After her lecture, we traveled to a space just next to the theatre where she showed a demonstration using illustration board as a means to dry point and print large-scale images. By sealing illustration board with a water based floor varnish, she can create large images at a low cost.
Personally, I felt so inspired by her demonstration. I always take note of how a speaker presents their work, as I am learning what makes a good demonstration. My favorite thing about watching Jenny’s demo is that she didn’t seem as rushed as I usually feel when I’m giving a demonstration in the classroom. I know that the scenario is different, because I’m usually trying to give my students time to work. However, Jenny’s sense of calm was new. It appeared that she truly loved making and was happy continuing her work the way she normally would while she is in her studio. She was very soft spoken, although very powerful to a crowd that adores a British accent. She applied colored ink with a brayer with the same grace of a watercolor painter. Every once and a while, she would flick drips of mineral spirits on the Plexiglas plate to create the mystical aura that her prints suggest. In other words, her demonstration felt like a dance. She was truly invested in the work that was before her.
After her assistant helped her load the paper and press the first couple of layers of color, she registered the dry point image to include the strong line work that gives the work punch. As she rolled the work through and pulled back the paper, the crowd (yeah, lots of people were around for this one) replied with “OOOOOHHH, AWWWWW.”
By the way, that student assistant the prepared the wet paper for the print, she was given a full scholarship that waives the registration fee while giving her the opportunity to assist this strong artist.

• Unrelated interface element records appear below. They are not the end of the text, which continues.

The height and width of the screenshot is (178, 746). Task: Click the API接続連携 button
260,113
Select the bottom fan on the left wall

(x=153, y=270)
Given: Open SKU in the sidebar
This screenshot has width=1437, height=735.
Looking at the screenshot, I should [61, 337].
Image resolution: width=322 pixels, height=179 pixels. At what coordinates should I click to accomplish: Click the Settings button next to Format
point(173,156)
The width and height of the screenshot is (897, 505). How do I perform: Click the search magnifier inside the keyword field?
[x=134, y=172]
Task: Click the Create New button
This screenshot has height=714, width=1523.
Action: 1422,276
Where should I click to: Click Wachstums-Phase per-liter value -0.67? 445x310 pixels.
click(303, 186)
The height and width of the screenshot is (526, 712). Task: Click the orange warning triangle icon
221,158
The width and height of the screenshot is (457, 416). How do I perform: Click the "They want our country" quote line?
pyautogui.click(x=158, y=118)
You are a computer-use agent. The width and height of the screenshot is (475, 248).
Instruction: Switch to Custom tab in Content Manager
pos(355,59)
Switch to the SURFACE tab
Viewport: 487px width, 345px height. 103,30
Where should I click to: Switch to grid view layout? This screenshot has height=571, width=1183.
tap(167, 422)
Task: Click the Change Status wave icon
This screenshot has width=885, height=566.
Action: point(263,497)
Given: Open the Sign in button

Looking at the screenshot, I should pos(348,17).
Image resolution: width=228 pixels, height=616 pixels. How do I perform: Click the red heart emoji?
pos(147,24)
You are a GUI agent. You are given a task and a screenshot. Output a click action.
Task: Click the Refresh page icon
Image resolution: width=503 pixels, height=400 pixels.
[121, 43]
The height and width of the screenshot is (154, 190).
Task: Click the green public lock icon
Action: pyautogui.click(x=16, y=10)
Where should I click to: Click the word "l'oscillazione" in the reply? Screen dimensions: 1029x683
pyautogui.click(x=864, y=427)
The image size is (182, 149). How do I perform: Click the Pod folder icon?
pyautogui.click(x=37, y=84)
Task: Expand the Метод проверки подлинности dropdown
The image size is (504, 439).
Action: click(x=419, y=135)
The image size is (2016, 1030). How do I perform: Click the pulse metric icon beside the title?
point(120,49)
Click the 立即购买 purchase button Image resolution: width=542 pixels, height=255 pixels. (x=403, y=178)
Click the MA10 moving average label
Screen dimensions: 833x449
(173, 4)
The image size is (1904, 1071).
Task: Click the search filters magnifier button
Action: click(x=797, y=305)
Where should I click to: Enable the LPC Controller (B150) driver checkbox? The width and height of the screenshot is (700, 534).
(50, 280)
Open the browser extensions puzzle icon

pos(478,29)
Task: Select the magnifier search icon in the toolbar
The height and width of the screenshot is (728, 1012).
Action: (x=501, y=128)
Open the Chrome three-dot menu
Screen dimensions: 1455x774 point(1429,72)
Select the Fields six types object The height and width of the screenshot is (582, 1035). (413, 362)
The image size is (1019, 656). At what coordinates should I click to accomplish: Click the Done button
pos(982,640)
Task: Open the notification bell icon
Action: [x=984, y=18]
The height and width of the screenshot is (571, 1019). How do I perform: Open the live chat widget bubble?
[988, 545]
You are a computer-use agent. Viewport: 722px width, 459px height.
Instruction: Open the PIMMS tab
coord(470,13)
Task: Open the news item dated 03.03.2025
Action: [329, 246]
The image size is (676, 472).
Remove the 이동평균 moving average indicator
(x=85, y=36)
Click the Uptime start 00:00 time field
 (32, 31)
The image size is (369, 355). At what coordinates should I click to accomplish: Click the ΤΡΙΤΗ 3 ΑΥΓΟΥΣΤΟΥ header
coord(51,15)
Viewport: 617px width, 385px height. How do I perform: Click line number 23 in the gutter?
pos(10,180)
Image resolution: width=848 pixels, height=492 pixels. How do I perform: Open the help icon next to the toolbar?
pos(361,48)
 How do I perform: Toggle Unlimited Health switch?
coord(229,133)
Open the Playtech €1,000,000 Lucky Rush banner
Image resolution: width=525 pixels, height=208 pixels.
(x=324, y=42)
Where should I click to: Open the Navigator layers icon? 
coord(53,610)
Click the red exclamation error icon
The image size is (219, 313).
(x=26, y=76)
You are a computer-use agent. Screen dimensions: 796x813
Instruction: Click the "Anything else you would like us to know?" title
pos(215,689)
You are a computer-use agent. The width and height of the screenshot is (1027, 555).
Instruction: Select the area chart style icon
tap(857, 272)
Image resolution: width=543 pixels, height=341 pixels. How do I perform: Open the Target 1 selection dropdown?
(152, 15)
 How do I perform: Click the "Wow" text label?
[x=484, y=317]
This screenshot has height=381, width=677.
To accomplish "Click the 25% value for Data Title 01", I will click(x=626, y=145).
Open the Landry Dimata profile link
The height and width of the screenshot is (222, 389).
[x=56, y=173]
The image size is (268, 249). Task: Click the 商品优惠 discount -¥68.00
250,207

This student support is just one more thing that is beautiful about Yuma. If you’d like to see more about Jenny Robinson, view her website. You’ll love her work.
On Friday night, February 25th, the Yuma Art Center housed multiple art exhibitions that open to the public at 5:00. This is also where artists donate work for auction every year to fund the student scholarships. This year, the exhibition included a space that displayed all of the presenters’ artwork, a special installation by James Thurman, a student exhibition, and finally the silent auction.
James Thurman installation
Music and appetizers are provided.
This is a wonderful night to view the work of featured artists as well as see the work of the up and coming student/artists that have come from all over the nation to attend the conference. I remember exhibiting in this show and having dialogue with the metalworkers who I admired. This is a great way for the community of artists to continue to grow.